My response, right or wrong, has been to rebel. You know what? I’m never going to read Anna Karenina. Why not? Because I don’t want to. Maybe some day I will want to, but I doubt it. I’ve read a decent amount of classic literature, and I’ll read more as the mood strikes me, but not because I’m afraid to miss it. If I am never going to read all the books in my lifetime, I’m not going to waste my time letting anyone else tell me what I should read. I’m going to read exactly what will bring me the most joy in that moment.
I’m going to read poetry and science fiction and romance novels. For the next year I’m only going to read books with happy endings because, god dammit, I like happy endings and I want that in my life right now! I’m going to read books about unfamiliar cultures and other ways of life not out of obligation, but because I’m ravenously curious about how others experience the world. I will never crack open Infinite Jest, no matter how many litbros tell me I should. I give exactly zero fucks what anybody thinks about my reading history.
When I stopped putting pressure on myself, it suddenly occurred to me: Yes, I’ll never read all the books – and that’s a good thing! Think about this for a second. Imagine having read every single book. What happens afterwards, WHEN THERE ARE NO BOOKS LEFT TO READ? Is there a worse nightmare for a reader?

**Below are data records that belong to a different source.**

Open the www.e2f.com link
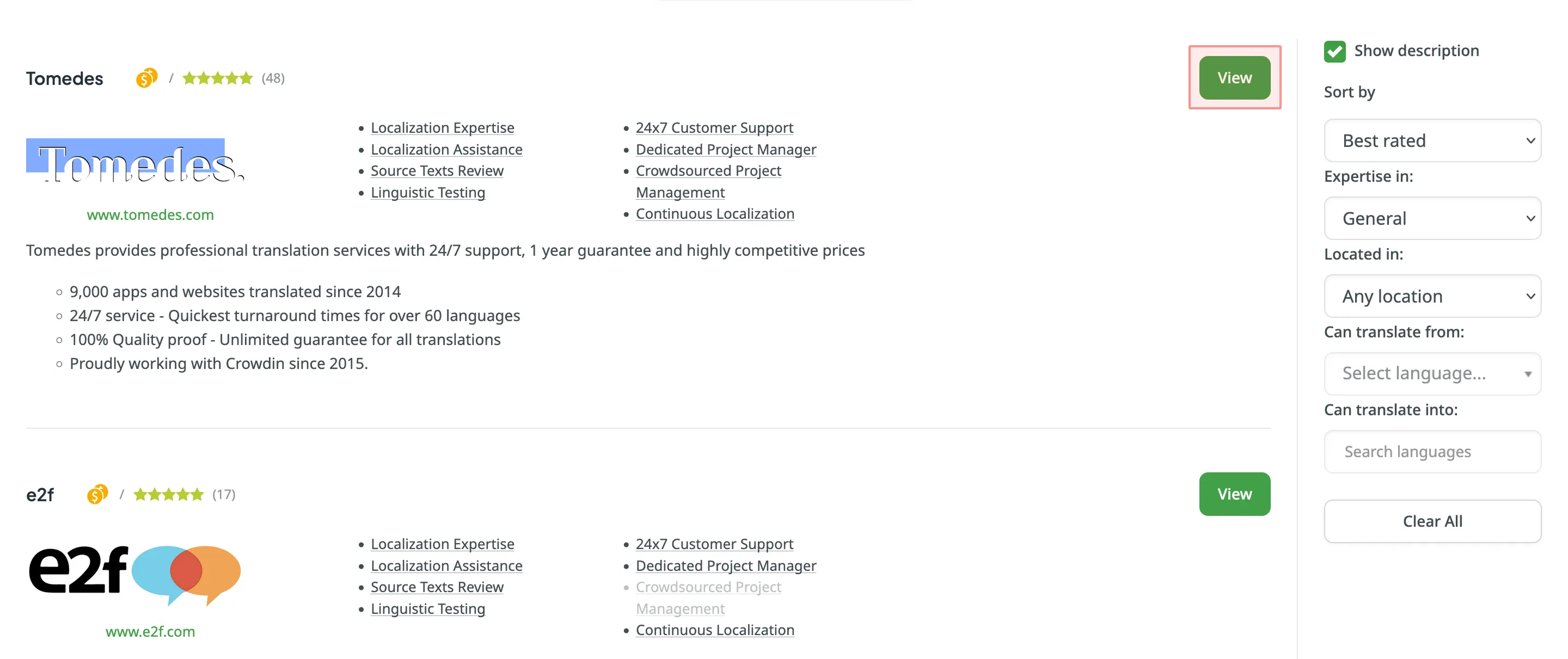The width and height of the screenshot is (1568, 659). (x=150, y=632)
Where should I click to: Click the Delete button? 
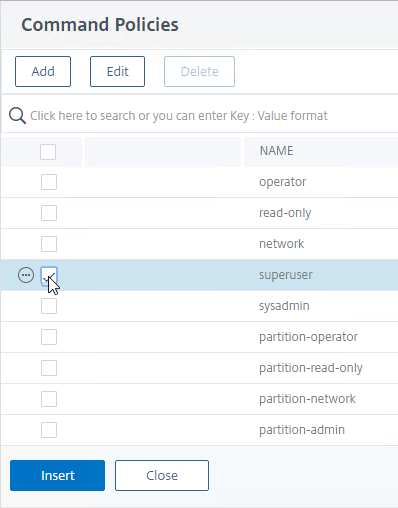tap(199, 71)
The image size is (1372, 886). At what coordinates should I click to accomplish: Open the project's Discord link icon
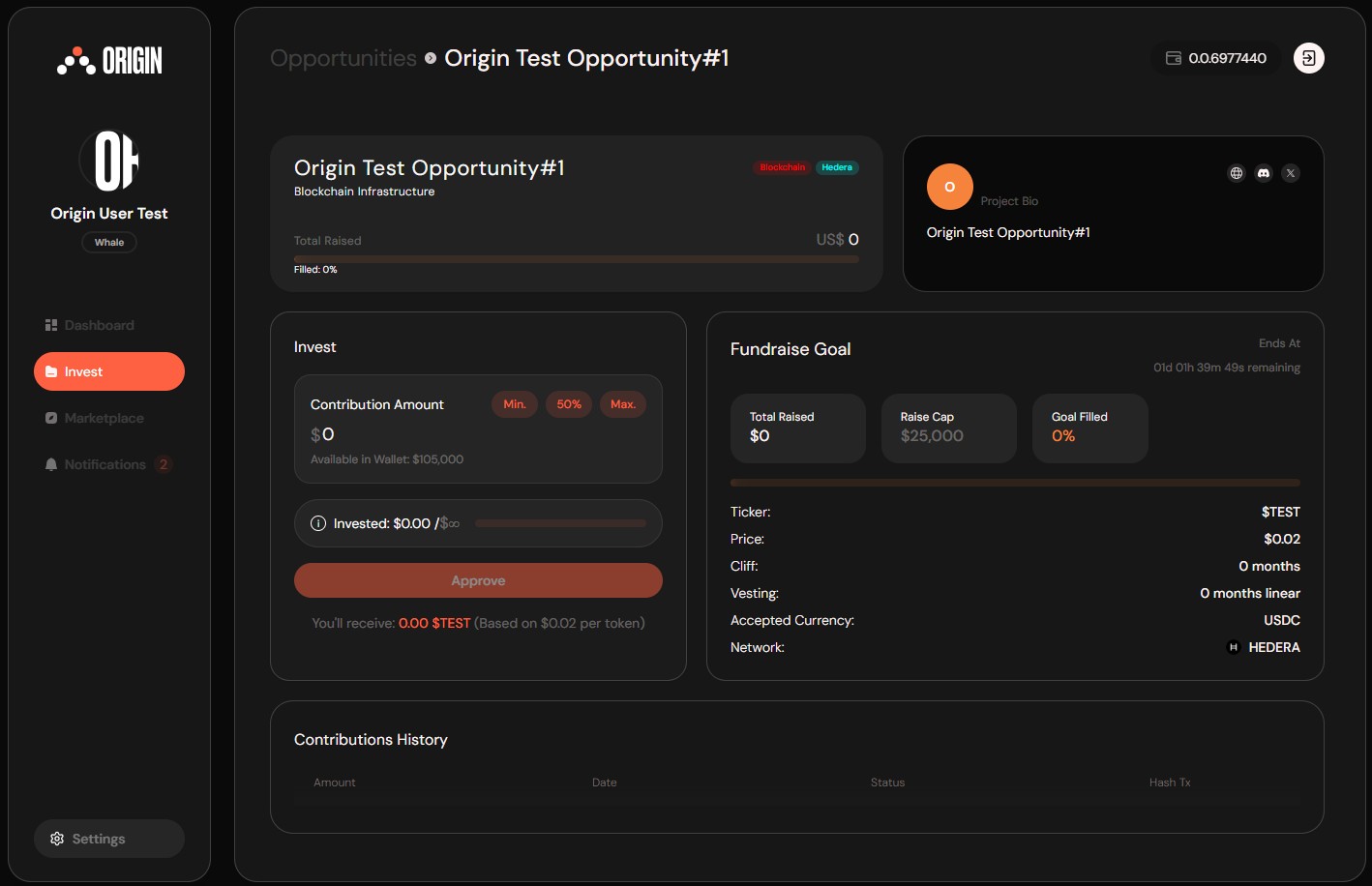tap(1263, 173)
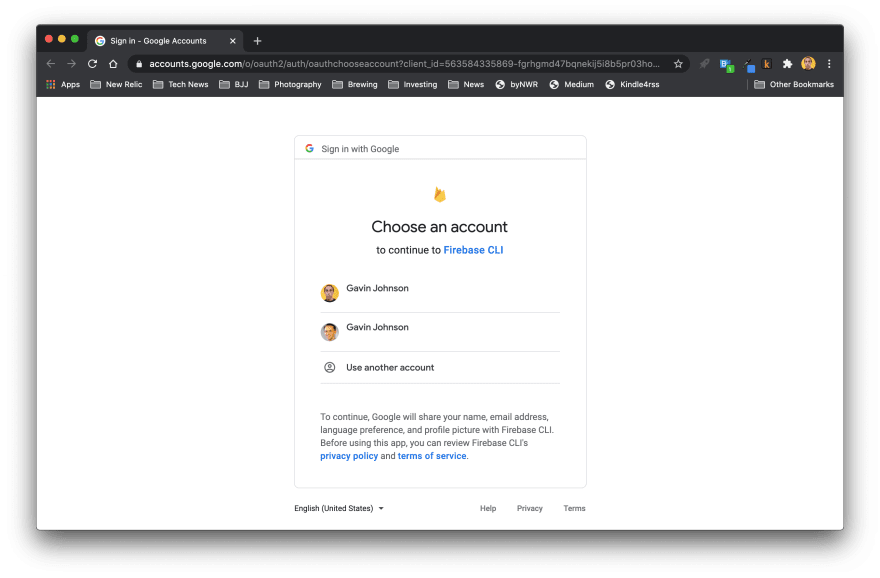Click the Chrome profile avatar in toolbar
880x578 pixels.
click(808, 63)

Throughout most of history, the number of books available to any individual was quite limited. Imagine being an avid reader in the 18th century. Sure, thanks to the printing press there were enough books kicking around to get you hooked, but a truly voracious reader could easily run through the local circulating library and literally have nothing left to read for long periods of time! Not to mention the large swaths of history when the vast majority didn’t have access to reading at all.
We’re incredibly lucky to be living in a time period where our choice of reading material is functionally infinite. We will never, ever, ever run out of reading material. And thank goodness for that!